Luis y yo bajamos del tren, seguidos por don Plácido y doña Argucias Sánchez Tello, y nos dirigimos a un puesto de fritangas con la intención de meter la lengua en los comales donde se calentaban tortillas y en las ollas con tinga, salpicones, manitas de puerco a la vinagreta y chicharrón en salsa verde. Manducamos sin pausa y sin correr cortesías, un poco a empujones y otro tanto con el tenedor en ristre, batalla gastronómica que sostuvimos contra muchas adelitas y juanes atarantados, así como gavilleros y oficialetes cuyos pechos cruzaban cananas con balas del Ejército Constitucionalista y de cuyas cinturas pendían unos pistolones tremendos, machetes para el asalto y cuchillos pavonados. Empero, los tacos, las garnachas y las quesadillas de los que escurrían hilillos de salsa y grasa eran tregua, y cuando estaban muy picantes, eructo llamando a retirada.

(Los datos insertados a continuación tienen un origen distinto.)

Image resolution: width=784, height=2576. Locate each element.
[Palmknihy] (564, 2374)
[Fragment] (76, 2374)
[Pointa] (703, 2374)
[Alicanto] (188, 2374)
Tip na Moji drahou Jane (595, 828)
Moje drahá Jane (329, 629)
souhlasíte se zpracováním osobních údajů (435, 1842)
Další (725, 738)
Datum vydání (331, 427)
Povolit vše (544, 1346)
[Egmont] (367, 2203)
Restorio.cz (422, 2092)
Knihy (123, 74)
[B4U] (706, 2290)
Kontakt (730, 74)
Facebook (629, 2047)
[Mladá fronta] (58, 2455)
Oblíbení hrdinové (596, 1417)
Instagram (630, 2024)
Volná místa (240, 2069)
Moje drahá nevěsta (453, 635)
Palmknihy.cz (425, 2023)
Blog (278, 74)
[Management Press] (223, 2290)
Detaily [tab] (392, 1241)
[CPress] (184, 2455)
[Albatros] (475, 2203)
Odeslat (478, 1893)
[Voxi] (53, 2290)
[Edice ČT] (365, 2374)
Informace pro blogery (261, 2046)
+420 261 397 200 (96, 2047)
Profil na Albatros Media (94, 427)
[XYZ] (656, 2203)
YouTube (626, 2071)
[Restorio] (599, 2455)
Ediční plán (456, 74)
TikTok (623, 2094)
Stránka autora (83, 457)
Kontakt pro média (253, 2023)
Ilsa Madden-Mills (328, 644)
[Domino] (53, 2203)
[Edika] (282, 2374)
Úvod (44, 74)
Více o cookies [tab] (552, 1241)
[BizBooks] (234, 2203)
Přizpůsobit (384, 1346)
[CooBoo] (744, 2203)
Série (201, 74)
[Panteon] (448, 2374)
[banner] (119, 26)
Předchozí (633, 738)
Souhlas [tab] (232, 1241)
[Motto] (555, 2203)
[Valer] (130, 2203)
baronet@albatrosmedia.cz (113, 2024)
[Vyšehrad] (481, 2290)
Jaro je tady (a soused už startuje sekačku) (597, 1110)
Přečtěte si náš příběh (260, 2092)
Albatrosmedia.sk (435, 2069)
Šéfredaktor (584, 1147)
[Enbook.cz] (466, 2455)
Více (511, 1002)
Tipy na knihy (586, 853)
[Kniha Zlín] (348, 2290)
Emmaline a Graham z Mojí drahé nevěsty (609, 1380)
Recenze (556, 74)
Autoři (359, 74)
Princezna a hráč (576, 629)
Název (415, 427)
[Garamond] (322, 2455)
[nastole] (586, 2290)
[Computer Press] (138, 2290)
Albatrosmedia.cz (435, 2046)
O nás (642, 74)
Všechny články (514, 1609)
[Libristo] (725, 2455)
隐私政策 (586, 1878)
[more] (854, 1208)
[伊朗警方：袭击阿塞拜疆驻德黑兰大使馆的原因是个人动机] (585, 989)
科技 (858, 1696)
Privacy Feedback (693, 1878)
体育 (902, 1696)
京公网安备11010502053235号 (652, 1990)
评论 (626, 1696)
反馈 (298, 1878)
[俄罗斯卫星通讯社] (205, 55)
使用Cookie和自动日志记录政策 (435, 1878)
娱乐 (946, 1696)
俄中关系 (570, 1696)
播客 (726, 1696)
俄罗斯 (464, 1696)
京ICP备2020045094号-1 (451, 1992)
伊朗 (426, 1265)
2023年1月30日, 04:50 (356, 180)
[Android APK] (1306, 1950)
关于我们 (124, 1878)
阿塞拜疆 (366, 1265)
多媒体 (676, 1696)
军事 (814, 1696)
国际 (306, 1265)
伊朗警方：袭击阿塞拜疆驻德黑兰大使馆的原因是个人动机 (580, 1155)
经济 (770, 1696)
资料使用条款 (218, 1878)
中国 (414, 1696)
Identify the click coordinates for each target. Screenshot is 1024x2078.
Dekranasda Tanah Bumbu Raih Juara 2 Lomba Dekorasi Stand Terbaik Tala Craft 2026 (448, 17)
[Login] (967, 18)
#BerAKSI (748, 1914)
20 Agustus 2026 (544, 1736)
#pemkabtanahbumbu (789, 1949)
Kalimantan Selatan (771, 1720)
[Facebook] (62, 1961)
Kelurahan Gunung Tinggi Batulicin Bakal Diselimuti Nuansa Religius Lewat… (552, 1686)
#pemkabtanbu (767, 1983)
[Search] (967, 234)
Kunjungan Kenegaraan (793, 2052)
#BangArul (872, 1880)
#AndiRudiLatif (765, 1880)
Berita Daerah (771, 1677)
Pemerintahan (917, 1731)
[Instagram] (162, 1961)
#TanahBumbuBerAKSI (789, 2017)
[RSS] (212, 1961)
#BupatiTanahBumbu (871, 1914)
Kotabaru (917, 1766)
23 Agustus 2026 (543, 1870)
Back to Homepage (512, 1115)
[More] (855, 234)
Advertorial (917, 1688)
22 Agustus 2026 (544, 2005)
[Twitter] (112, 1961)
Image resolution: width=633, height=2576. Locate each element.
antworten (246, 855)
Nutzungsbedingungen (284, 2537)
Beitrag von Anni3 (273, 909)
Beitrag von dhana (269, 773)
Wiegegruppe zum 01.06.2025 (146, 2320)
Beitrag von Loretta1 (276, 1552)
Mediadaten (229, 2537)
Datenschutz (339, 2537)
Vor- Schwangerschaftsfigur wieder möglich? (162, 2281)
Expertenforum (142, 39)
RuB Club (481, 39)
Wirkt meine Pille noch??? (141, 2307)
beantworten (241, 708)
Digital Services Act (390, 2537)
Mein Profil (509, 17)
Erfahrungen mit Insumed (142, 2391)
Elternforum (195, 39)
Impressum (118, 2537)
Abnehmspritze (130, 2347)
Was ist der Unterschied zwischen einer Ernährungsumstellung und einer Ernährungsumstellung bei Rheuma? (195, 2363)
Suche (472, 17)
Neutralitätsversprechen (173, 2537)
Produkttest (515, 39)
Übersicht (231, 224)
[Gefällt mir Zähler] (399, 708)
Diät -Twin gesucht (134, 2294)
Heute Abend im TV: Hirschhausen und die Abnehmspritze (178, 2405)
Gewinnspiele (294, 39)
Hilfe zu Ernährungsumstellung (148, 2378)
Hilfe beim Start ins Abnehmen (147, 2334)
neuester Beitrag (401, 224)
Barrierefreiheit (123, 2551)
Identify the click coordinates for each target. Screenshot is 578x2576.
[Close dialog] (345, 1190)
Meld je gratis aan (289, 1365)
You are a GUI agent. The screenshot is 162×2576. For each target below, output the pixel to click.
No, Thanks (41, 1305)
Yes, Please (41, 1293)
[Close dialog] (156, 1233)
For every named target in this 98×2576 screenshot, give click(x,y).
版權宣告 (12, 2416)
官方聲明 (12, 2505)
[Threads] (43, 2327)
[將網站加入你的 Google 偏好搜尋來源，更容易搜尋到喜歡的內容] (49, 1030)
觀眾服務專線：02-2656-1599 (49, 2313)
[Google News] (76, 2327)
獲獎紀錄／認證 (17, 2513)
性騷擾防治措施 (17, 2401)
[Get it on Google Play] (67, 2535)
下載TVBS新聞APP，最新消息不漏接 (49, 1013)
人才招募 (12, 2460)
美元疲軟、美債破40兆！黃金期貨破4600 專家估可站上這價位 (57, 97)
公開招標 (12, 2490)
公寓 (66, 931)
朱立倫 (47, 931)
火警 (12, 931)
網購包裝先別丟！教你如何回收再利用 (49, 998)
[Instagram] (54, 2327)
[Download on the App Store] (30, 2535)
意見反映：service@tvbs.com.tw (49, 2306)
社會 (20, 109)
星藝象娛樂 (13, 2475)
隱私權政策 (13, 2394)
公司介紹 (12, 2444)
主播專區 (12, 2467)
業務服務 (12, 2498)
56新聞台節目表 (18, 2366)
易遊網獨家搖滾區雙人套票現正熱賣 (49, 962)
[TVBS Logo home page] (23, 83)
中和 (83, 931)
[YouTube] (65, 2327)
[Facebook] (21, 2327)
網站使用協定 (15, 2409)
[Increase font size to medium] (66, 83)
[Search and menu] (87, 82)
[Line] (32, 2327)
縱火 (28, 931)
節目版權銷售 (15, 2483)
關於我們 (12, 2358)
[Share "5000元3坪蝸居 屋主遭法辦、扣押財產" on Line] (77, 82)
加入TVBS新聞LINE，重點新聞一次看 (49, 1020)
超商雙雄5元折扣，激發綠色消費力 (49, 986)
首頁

Pronto estuvimos satisfechos y tuvimos tiempo para echarle un ojo al cerro de la Bufa donde las tropas de la División del Norte habían librado encuentros memorables y, gracias a las explicaciones de don Plácido, escuchar el estruendo de los cañones dirigidos por el general Felipe Ángeles y los aullidos del enemigo masacrado.
—¡Aquí Pancho Villa demostró sus dotes como estratega y justificó el carácter sanguinario que en su momento lo llevó al pináculo de la fama! —dijo, y yo sentí que el estómago se me hacía guacamole.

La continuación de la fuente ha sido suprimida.